Get the probability (density) of x under a Normal distribution with the given mean and standard deviation.

Parameters:

x – The value.
mean – The mean of the Gaussian.
std – The standard deviation of the Normal distribution.

Returns:

The probability (density) of x under the Normal distribution.

layeredrl.utils.get_normal_log_prob(x: Tensor, mean: Tensor, std: Tensor, beta: float = 0.0) → Tensor[source]

Get the log probability of x under a 1D Normal distribution with the given mean and standard deviation.

Can multiply a scale invariance factor to the second term of the log probability to remove the gradient of the log probability with respect to the scale of x and mean.

No sum over the last dimension is performed.

Parameters:

x – The value.
mean – The mean of the Gaussian.
std – The standard deviation of the Normal distribution.
beta – The beta parameter for eta-NLL.

Returns:

The log probability of x under the Normal distribution.

layeredrl.utils.get_writer(logdir: Path | str, wandb_project: str | None = None, wandb_name: str | None = None, id: str | None = None)[source]

Get a TensorBoard writer for logging.

If a project name is given, also log to Weights & Biases.

Parameters:

logdir – The path to the directory where to store the Weights & Biases and TensorBoard logs. If None, no logs are written.
wandb_project – The name of the Weights & Biases project to log to. If None, no logs are written to Weights & Biases.
wandb_name – The name of the run in Weights & Biases. If None, a two-word name is generated by wandb.
id – The id of the run in Weights & Biases (that will be continued). If None, a new run is created.

Returns:

A TensorBoard writer or None if logdir is None.

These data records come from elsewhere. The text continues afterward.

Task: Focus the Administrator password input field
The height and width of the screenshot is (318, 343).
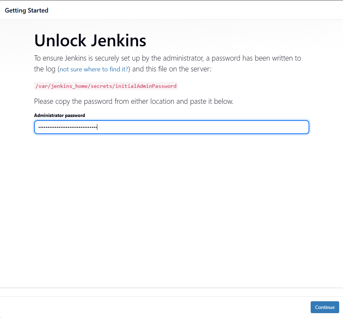Action: pos(171,127)
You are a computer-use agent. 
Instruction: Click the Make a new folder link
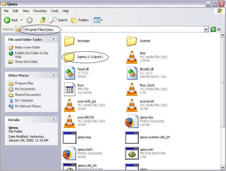(x=27, y=47)
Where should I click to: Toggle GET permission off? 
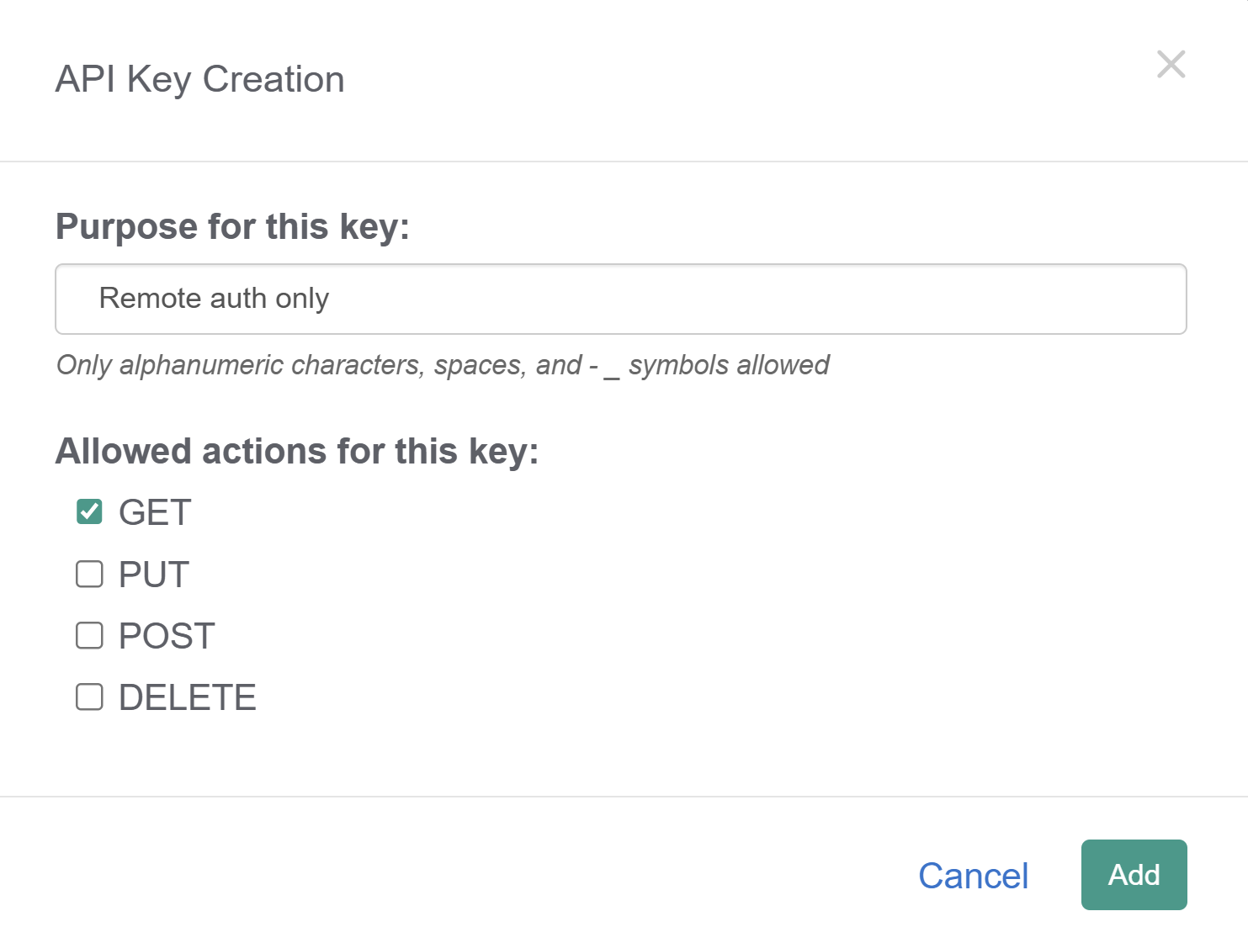pos(88,511)
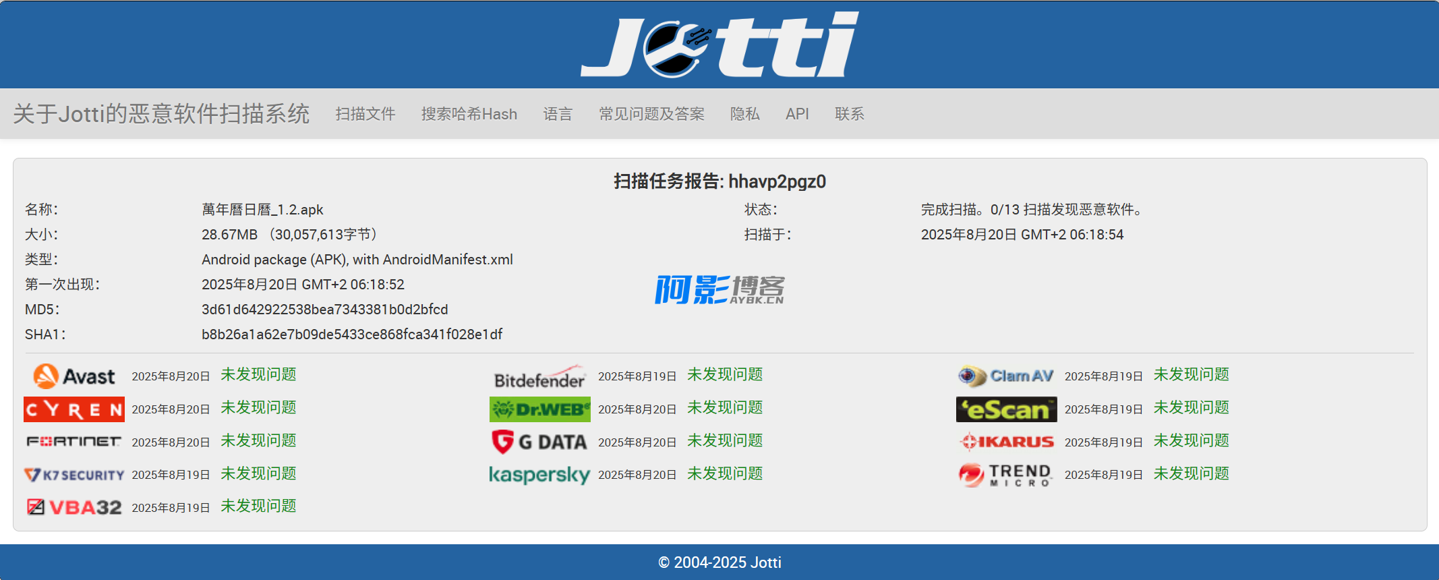This screenshot has height=580, width=1439.
Task: Click the Fortinet scanner logo
Action: 74,442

class layeredrl.utils.VideoLogger(log_dir: str, fps: int = 10, max_episodes: int = 10, camera_name: str | None = None)[source]

Bases: object

Class for logging video clips of rollouts.

__init__(log_dir: str, fps: int = 10, max_episodes: int = 10, camera_name: str | None = None)[source]

Initialize the logger.

Parameters:

log_dir – The directory to save the videos.
fps – The frames per second of the video.

log_frame(env: Env, terminated: bool, truncated: bool)[source]

Log a frame from the environment.

Requires the environments to be in render mode ‘rbg_array’.

Parameters:

env – The environment.
terminated – Whether the episode is terminated.
truncated – Whether the episode is truncated.

save_video()[source]: Save video to disk.

class layeredrl.utils.RangesMap(ranges: List[Tuple[int | None, int | None]])[source]

Bases: object

Keeps only specified index ranges of the input tensor.

__call__(x: Tensor) → Tensor[source]

Parameters:: x – Input tensor.
Returns:: Output tensor with only the specified ranges.

__init__(ranges: List[Tuple[int | None, int | None]])[source]

Parameters:: ranges – List of index ranges to keep. Each range is a tuple of the form (start, end) with start and end being integers or None (indicating no bound of the range).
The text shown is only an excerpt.